### TO BE DONE
Please copy out the items word for word, from the line containing "Click the second rating star" through the line containing "Where should I", including both of those lines. Omit the pictures from your copy.

### INPUT MATERIAL
--- BEGIN ---
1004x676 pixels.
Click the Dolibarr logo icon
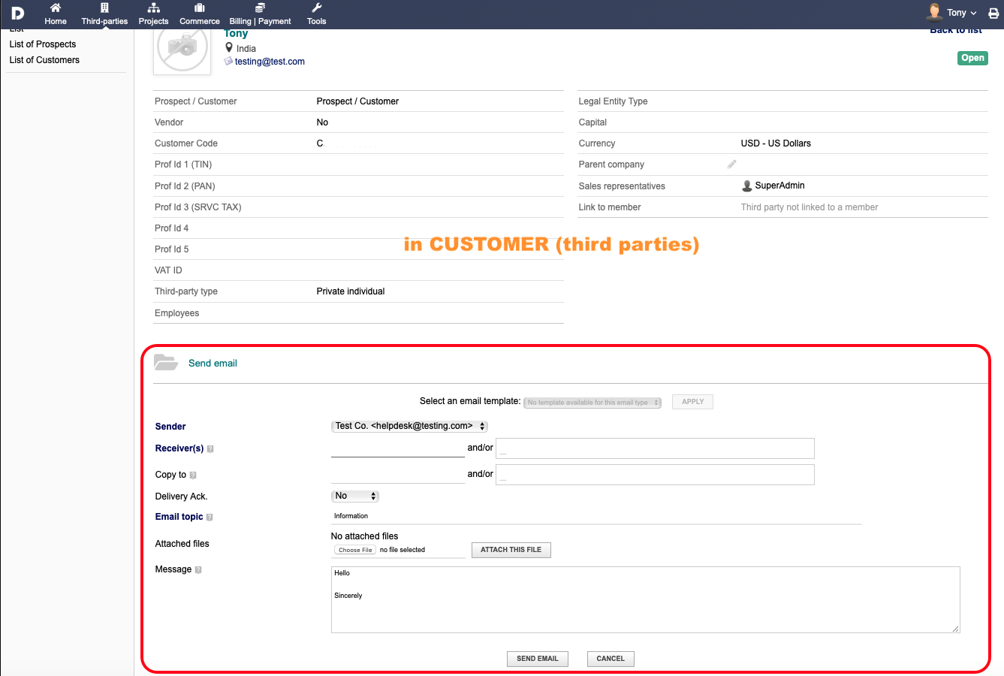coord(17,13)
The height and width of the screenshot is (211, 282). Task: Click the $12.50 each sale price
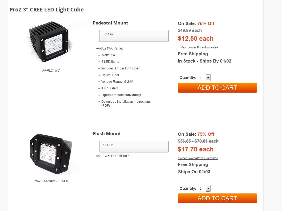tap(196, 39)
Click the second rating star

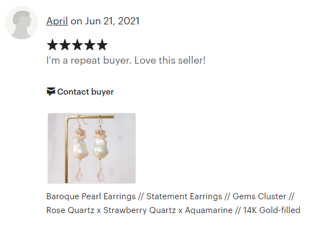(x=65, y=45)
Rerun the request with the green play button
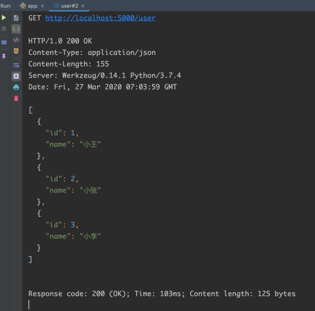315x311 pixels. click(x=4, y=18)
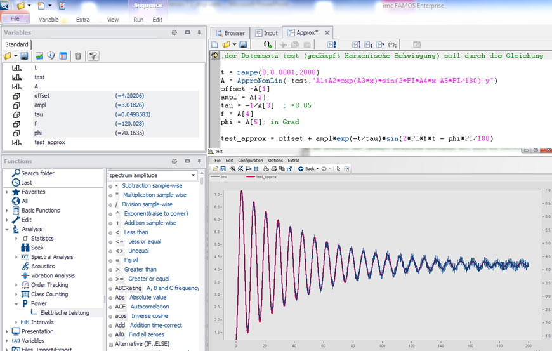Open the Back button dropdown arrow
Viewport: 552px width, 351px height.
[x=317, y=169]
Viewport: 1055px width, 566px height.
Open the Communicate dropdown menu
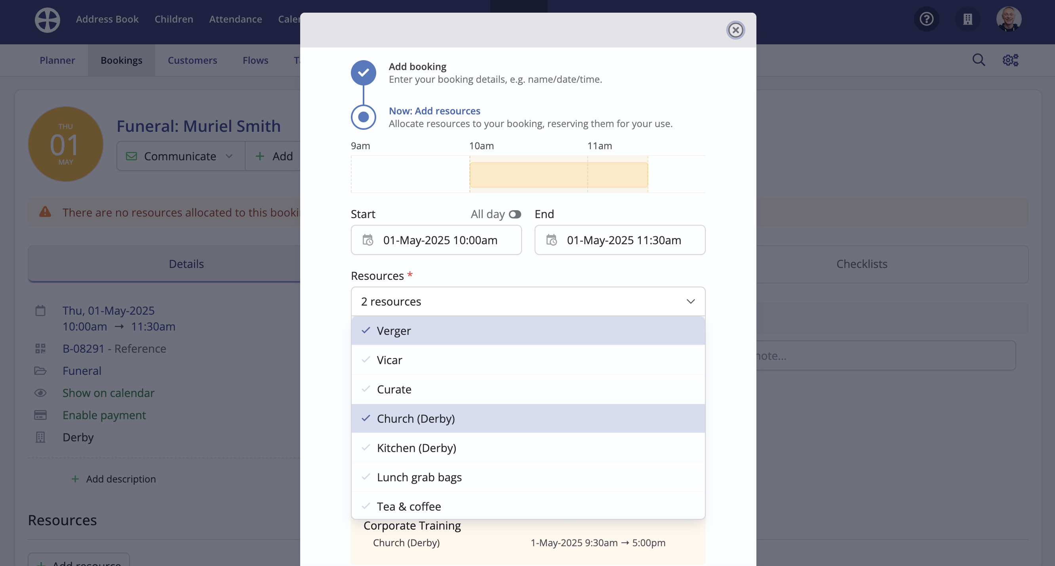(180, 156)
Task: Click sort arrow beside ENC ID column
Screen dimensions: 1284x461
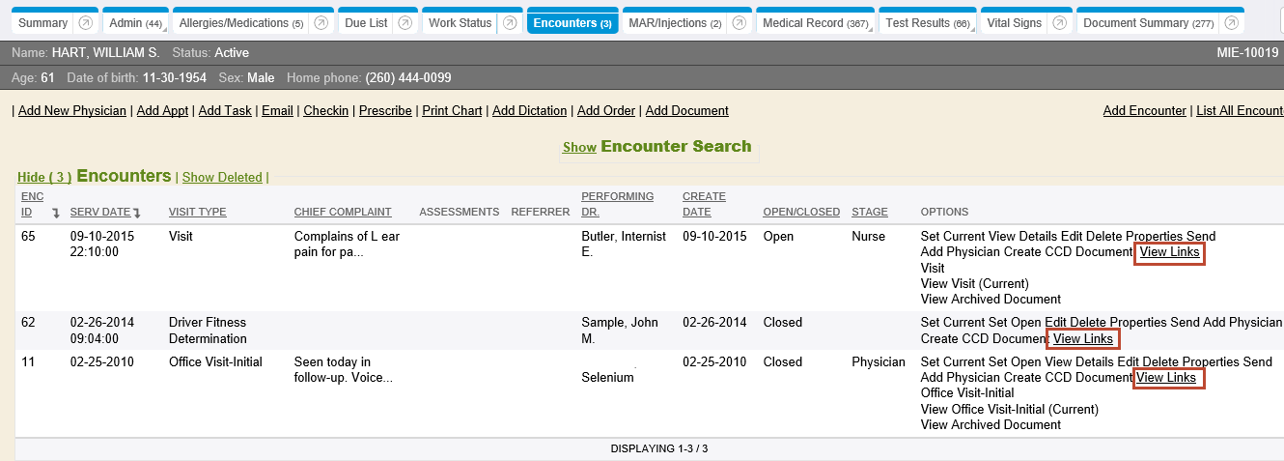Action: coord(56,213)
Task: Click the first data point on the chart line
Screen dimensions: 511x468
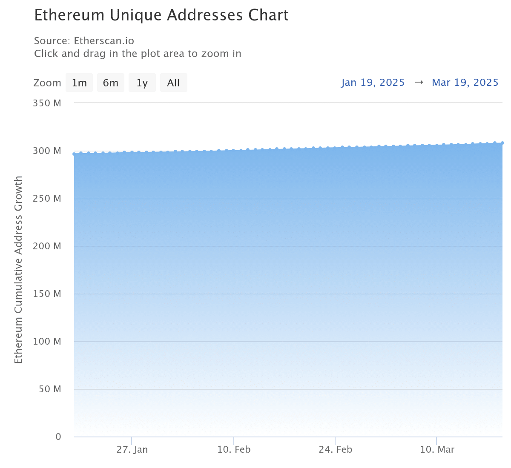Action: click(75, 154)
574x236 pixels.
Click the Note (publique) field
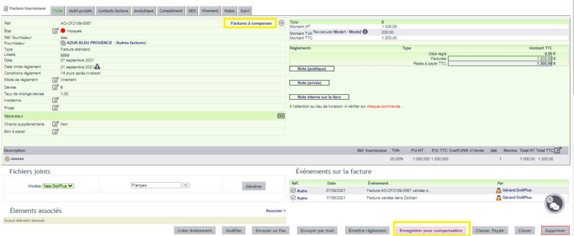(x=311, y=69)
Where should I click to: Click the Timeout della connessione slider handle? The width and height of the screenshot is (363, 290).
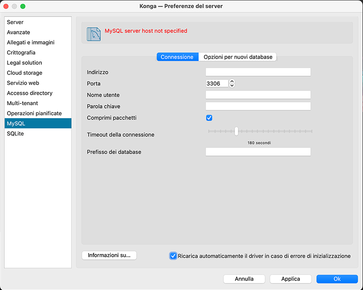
--- END ---
--- BEGIN ---
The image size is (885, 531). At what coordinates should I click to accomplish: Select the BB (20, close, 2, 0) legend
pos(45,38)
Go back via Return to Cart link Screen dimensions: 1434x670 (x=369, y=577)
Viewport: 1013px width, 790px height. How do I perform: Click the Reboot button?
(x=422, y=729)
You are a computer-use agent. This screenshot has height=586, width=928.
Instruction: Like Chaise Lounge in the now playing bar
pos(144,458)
--- END ---
### EXERCISE RESULT
Click the second rating star

(x=65, y=45)
Rerun the request with the green play button
315x311 pixels. click(x=4, y=18)
Open the Back button dropdown arrow
Viewport: 552px width, 351px height.
[x=317, y=169]
Viewport: 1055px width, 566px height.
Open the Communicate dropdown menu
(180, 156)
Task: Click sort arrow beside ENC ID column
Screen dimensions: 1284x461
Action: coord(56,213)
Task: Click the first data point on the chart line
Screen dimensions: 511x468
Action: click(75, 154)
574x236 pixels.
Click the Note (publique) field
(x=311, y=69)
Where should I click to: Click the Timeout della connessione slider handle? The width and height of the screenshot is (363, 290).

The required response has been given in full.